* [Task inputs]:
Segment Open

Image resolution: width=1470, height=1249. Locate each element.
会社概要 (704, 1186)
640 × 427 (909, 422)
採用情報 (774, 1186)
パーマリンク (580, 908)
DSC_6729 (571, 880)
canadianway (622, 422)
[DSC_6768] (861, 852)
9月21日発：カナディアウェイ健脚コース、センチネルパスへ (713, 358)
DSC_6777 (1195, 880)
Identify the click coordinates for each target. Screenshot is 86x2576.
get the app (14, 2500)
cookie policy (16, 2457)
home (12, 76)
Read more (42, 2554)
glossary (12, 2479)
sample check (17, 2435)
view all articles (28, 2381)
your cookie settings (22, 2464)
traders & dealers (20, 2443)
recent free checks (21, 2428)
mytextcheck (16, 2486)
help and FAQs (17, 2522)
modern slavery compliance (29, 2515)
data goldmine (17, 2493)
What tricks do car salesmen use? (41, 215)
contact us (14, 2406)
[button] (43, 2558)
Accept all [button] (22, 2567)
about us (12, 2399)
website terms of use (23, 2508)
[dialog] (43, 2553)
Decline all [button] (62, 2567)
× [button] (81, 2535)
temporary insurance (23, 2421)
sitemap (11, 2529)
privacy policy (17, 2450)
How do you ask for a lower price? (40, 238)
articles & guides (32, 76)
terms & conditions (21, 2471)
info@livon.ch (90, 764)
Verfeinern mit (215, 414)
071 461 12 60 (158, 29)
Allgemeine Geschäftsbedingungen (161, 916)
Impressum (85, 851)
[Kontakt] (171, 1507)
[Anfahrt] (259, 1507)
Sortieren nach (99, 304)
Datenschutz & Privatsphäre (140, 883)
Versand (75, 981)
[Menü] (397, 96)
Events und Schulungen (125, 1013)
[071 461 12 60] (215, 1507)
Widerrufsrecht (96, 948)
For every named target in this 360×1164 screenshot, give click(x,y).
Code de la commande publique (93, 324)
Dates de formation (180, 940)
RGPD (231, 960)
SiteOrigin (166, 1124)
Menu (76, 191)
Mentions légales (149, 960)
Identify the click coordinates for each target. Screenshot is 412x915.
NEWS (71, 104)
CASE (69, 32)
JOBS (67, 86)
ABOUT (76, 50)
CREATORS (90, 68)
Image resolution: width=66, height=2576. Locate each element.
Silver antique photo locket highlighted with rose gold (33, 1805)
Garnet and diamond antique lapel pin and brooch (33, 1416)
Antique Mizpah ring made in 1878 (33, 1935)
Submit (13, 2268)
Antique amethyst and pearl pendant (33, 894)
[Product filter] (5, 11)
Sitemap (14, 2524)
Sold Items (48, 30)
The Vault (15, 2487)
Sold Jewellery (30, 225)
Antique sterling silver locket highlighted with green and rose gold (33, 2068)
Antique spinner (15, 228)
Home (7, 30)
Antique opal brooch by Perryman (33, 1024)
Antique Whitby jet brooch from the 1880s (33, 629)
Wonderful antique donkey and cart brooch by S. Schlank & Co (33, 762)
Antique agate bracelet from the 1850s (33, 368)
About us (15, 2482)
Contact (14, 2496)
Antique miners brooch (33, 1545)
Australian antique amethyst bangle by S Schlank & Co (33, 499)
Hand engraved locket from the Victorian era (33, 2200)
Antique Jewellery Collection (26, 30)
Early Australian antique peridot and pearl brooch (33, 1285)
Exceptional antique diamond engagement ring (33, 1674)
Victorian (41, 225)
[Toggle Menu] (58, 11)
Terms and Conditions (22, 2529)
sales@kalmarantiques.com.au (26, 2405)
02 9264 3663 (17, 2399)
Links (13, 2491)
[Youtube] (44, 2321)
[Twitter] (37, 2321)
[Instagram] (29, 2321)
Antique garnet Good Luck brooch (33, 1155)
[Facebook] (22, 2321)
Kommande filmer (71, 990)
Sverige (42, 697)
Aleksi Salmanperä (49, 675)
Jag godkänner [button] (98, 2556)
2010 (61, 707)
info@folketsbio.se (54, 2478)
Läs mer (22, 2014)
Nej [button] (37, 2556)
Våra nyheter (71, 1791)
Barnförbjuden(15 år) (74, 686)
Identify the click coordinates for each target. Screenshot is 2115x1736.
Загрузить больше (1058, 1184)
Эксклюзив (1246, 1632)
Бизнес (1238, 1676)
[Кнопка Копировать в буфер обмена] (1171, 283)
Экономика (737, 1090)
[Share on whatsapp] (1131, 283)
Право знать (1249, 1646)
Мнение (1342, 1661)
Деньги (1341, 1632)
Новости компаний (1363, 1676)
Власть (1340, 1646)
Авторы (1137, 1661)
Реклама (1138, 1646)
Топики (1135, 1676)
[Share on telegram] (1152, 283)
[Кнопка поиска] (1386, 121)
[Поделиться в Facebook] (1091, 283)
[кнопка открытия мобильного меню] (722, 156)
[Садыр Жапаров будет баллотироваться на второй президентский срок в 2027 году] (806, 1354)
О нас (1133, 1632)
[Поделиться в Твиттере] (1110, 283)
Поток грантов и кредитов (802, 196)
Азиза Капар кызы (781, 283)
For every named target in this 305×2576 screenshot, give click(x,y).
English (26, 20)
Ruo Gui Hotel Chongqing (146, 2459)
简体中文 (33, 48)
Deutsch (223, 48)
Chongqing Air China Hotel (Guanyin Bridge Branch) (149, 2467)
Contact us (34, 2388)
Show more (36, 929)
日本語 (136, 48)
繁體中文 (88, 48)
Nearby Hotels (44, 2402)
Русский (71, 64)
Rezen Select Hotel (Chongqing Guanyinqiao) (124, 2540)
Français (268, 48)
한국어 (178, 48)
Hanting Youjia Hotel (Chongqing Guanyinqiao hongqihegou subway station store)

Segment Closed

Whenever a line of the records holds the string "from", pick it out and copy it.

Antique Whitby jet brooch from the 1880s (33, 629)
Antique agate bracelet from the 1850s (33, 368)
Hand engraved locket from the Victorian era (33, 2200)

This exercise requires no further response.